TO DO
Please carry on the psoriatic arthritis abstract below, picking up right after its last sentence.

PAGE EXTRACT
Background Psoriatic arthritis (PsA) is a chronic inflammatory disease characterised by clinical features that include bone loss and epidermal hyperplasia. Aberrant cytokine expression has been linked to joint and skin pathology; however, it is unclear which cytokines are critical for disease initiation. Interleukin 17A (IL-17A) participates in many pathological immune responses; however, its role in PsA has not been fully elucidated.
Objective To determine the role of IL-17A in epidermal hyperplasia and bone destruction associated with psoriatic arthritis.
Design An in vivo gene transfer approach was used to investigate the role of IL-17A in animal models of inflammatory (collagen-induced arthritis) and non-inflammatory (receptor activator of NF-κB ligand (RANKL)-gene transfer) bone loss.

GIVEN ENTRIES

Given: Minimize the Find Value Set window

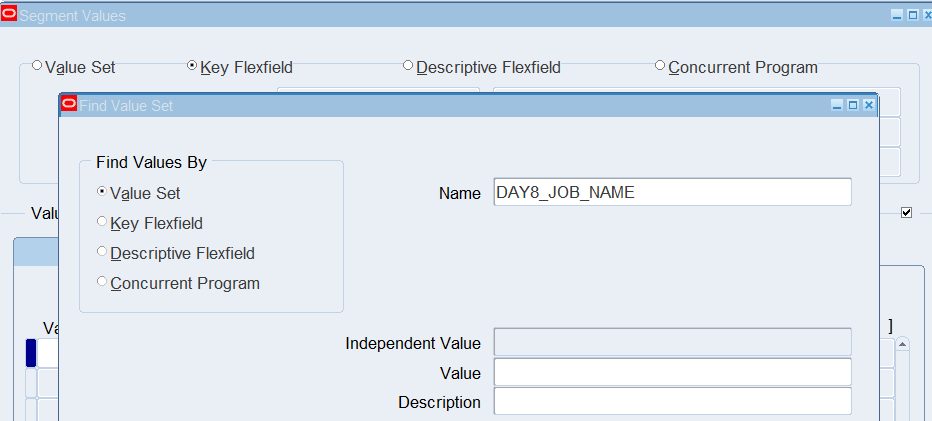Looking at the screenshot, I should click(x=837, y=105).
--
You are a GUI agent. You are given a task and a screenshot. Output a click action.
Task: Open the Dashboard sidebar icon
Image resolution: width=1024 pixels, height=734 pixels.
--
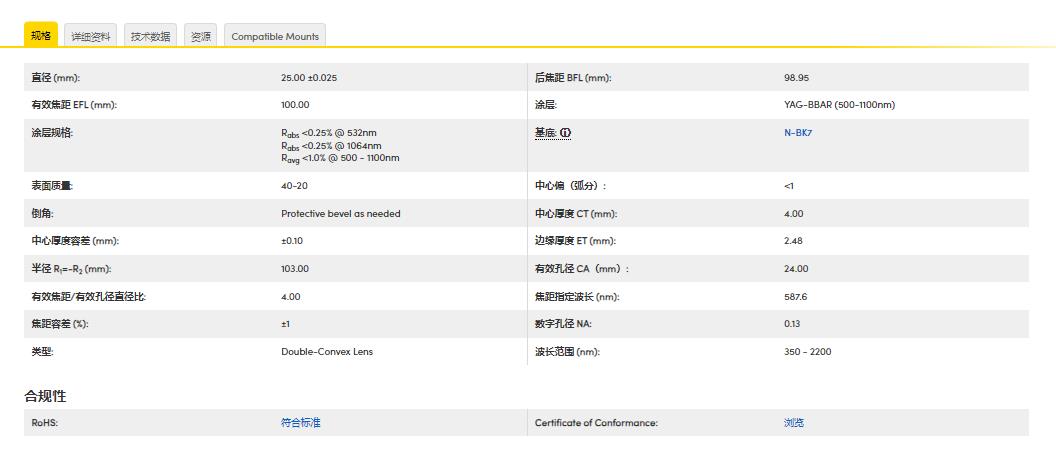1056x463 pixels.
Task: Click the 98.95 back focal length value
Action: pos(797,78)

ANSWER TO THE PROBLEM
Results IL-17A gene transfer induced the expansion of IL-17RA+CD11b+Gr1low osteoclast precursors and a concomitant elevation of biomarkers indicative of bone resorption. This occurred at a time preceding noticeable joint inflammation, suggesting that IL-17A is critical for the induction of pathological bone resorption through direct activation of osteoclast precursors. Moreover, IL-17A induced a second myeloid population CD11b+Gr1high neutrophil-like cells, which was associated with cutaneous pathology including epidermal hyperplasia, parakeratosis and Munro's microabscesses formation.
Conclusions Collectively, these data support that IL-17A can play a key role in the pathogenesis of inflammation-associated arthritis and/or skin disease, as observed in PsA.